====== TEXT PROVIDED ======

Lesbian, gay, bisexual, and transgender (LGBT) people in  Guinea face legal challenges not experienced by non-LGBT residents. Both male and female same-sex sexual activity is illegal in Guinea.

Law regarding same-sex sexual activity

The Guinean Penal Code provides as follows.

 Article 325.
Any indecent act or act against nature committed with an individual of the same sex will be punished by imprisonment of six months to three years and a fine of 100,000 to 1,000,000 Guinean francs. If the act was committed with a minor under 21 years of age, the maximum sentence must be pronounced. If the act was consummated or attempted with violence or attempted violence, the guilty person will be condemned to five to ten years of imprisonment.

 Article 326.
A public indecency is defined as any intentional act committed publicly and likely to offend the decency and the moral sentiments of those who are its inadvertent witnesses.

 Article 327.

====== INFORMATION SUPPLIED ======

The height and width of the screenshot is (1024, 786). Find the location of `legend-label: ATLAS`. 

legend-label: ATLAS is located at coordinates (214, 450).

======

## REQUIREMENT 1
In the text on LGBT rights in Guinea, what prison term does Article 325 set when the act was done or attempted with violence?
## REQUIREMENT 2
Carry on the text on LGBT rights in Guinea, starting right after its final line.

## YOUR RESPONSE 1
Five to ten years of imprisonment.

## YOUR RESPONSE 2
Any person that has committed a public indecency will be punished by three months to two years of imprisonment and a fine of 50,000 to 450,000 Guinean francs or simply by one of these two punishments.

When an indecent act is committed by a group of individuals, the penalties described in the first paragraph of the current article will be doubled.

Recognition of same-sex unions

There is no recognition of same-sex unions.

Adoption and family planning
A couple married for a minimum of five years or an unmarried person who is at least 30 years of age is eligible to adopt a Guinean child if there is at least 15 years between the age of the child and the age of the adopting parent. Guinean law does not specifically make LGBT persons ineligible to adopt.

Living conditions
The U.S. Department of State's 2011 Human Rights Report found that in 2011,
There were deep social, religious, and cultural taboos against homosexual conduct. There were no official or NGO reports of discrimination against individuals based on their sexual orientation or gender identity. Nevertheless, during the 2010 opening of the Office of the High Commissioner for Human Rights in Conakry, the prime minister announced his belief that consensual same sex sexual activity is wrong and should be forbidden by law. He also said that sexual orientation should not be regarded as a basic human right. There were no active lesbian, gay, bisexual, or transgender organizations.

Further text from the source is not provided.